Now, researchers at the US Department of Energy’s Thomas Jefferson National Accelerator Facility have experimentally derived the strength of the strong mightA quantity that strongly supports theories explaining that most of the mass or normal matter in the universe originated.
This quantity, known as the coupling of the strong force, describes how strongly two bodies interact or “couple” under this force. The strong force varies with the distance between the particles affected by the coupling force. Prior to this research, theories disagreed about how strong force coupling should behave over large distances: some predicted it should increase with distance, some predicted it should decrease, and some predicted it should be constant.
With the Jefferson Lab data, the physicists were able to determine the strong force coupling at the greatest distance yet. Their results, which provide experimental support for theoretical predictions, were recently featured on the cover of the journal particles,
“We are delighted and excited to have our effort recognized,” said Jian-Ping Chen, senior staff scientist at Jefferson Lab and co-author of the paper.
Although this paper is the culmination of years of data collection and analysis, it was not entirely intentional at first.
spinoff spin experiment
At small distances between quarks, the strong force coupling is small, and physicists can solve for this with a standard iterative method.
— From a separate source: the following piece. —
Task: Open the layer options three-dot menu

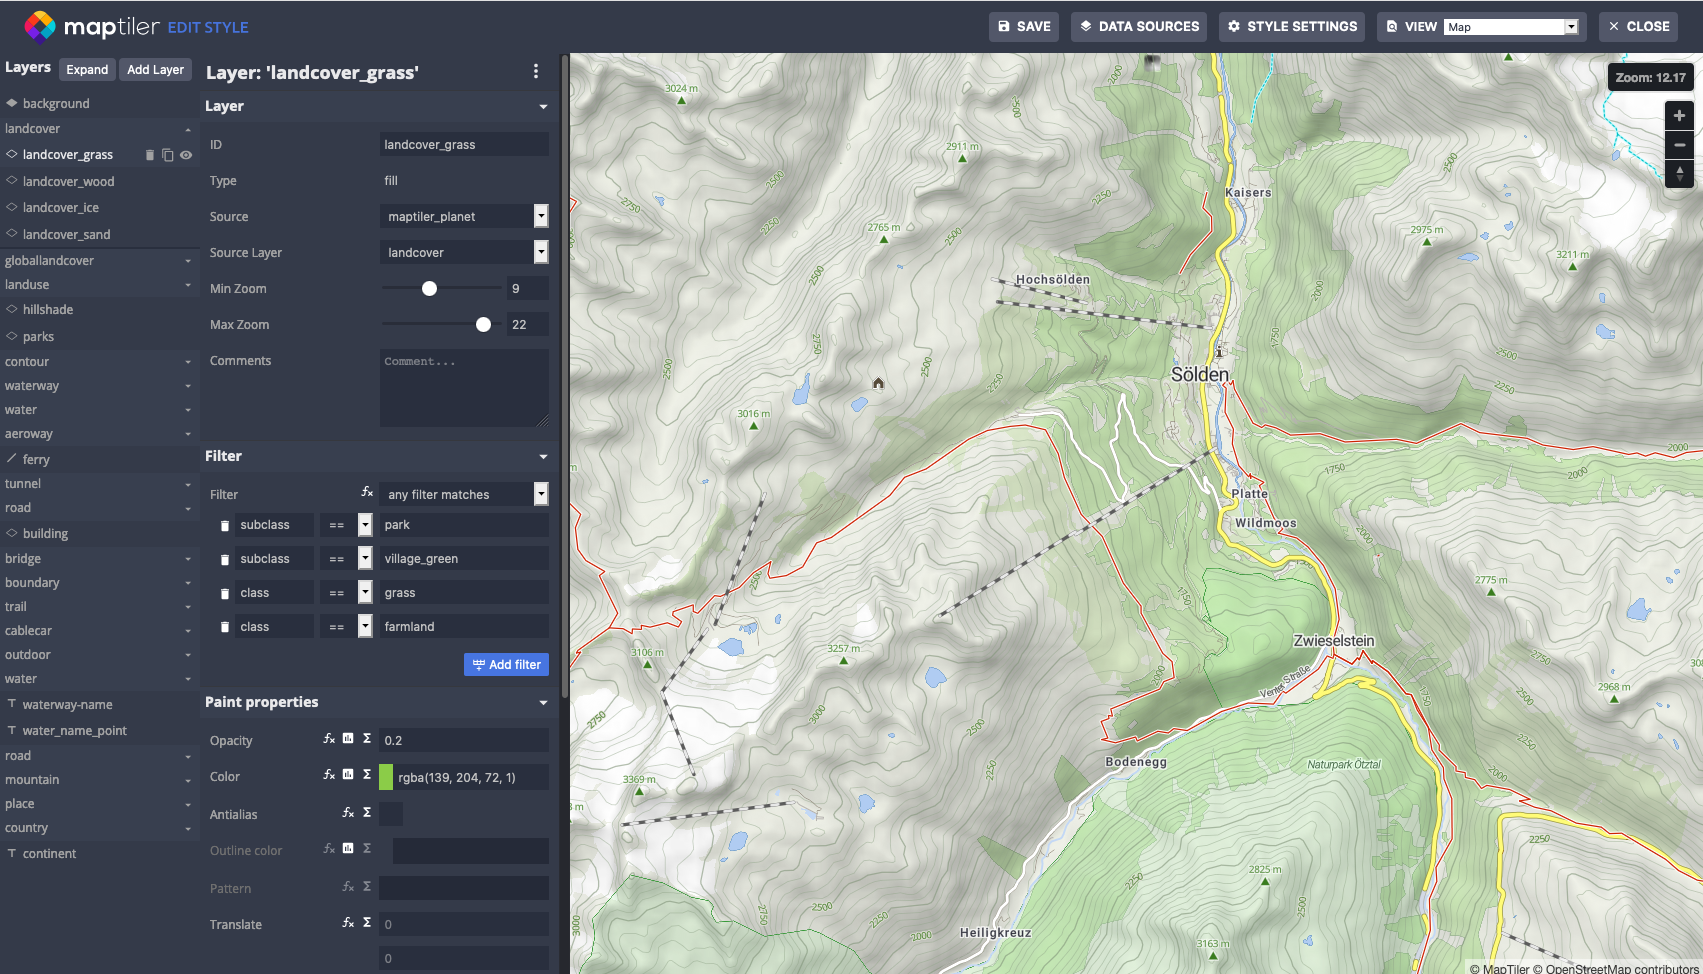Action: click(536, 71)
However, over large distances, the strong force coupling becomes so large that the iterative method no longer works.
“It’s both a curse and a blessing,” said Alexandre Deur, a staff scientist at the Jefferson Lab and a co-author of the paper. “While we have to use more complex techniques to calculate this quantity, its true value highlights very important emerging phenomena.”
This includes a system that accounts for 99 percent of the normal mass in the universe. (But we’ll get to that in a bit.)
Despite the challenge of not being able to use the iterative method, Deur, Chen and their co-authors extracted the strongest force coupling between impacted bodies at the greatest distance ever observed.
He extracted this value from a handful of Jefferson Lab experiments that were actually designed to study something completely different: proton and neutron spin.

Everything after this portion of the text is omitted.